Research Highlights of PurCL

Under the DARPA VSPELLS program, we've developed a suite of advanced analysis and testing techniques spanning diverse program domains for code lifting and understanding. Below, you can find a list of the most notable achievements.

Selected Achievements

• A formal method-based program lifting technique that abstracts input formats using symbolic finite automata, enabling downstream tasks such as fuzzing (StateLifter, NetLifter) and differential symbolic analysis (ParDiff). ParDiff was awarded with OOPSLA 2024 Distinguished Paper Award.

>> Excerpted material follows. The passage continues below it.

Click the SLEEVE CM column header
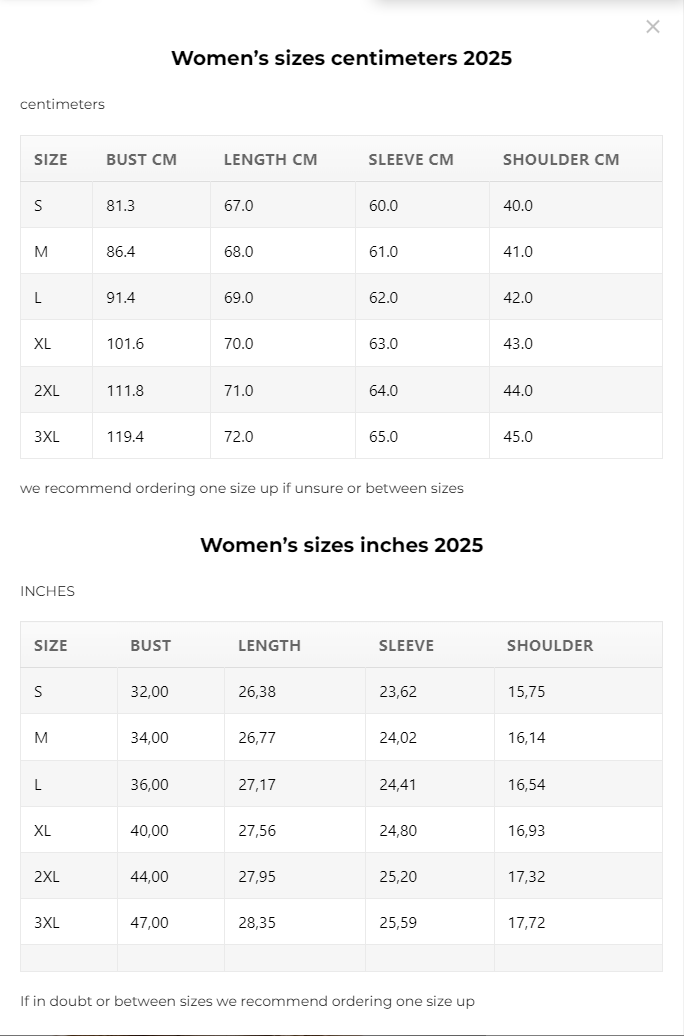 (411, 160)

• Lifting network protocol specifications from documentation using large language models, supporting parser validation (ParCleanse) and functional bug detection (RFCScan).

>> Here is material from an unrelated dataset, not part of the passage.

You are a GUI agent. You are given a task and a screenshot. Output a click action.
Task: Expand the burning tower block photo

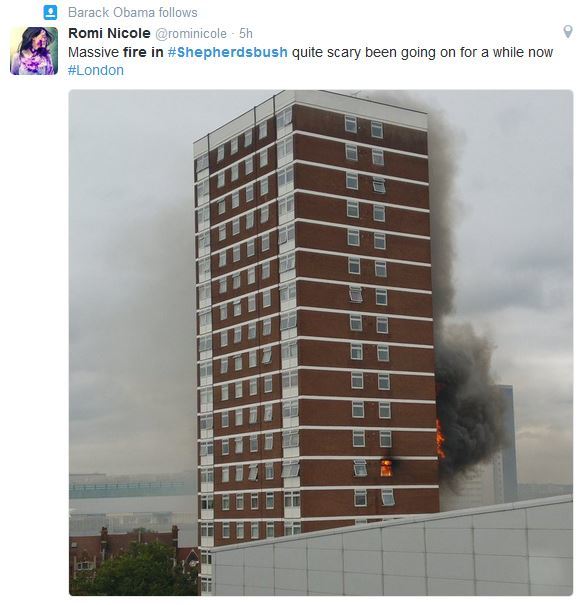(x=321, y=343)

• Decompiler augmentation using large language models for variable and type recovery (GymNM and ReSym), enhancing malware reverse engineering and binary code summarization. ReSym was awarded with CCS 2024 Distinguished Paper Award.
• Autonomous LLM agents for repository-level code understanding and auditing (LLMDFA, LLMSAN, and RepoAudit), enabling build-free, customizable bug detection during development. The agents have uncovered over 300 previously unknown vulnerabilities in open-source projects (Bug Gallery), drawing attention from industry leaders like GitHub CodeQL.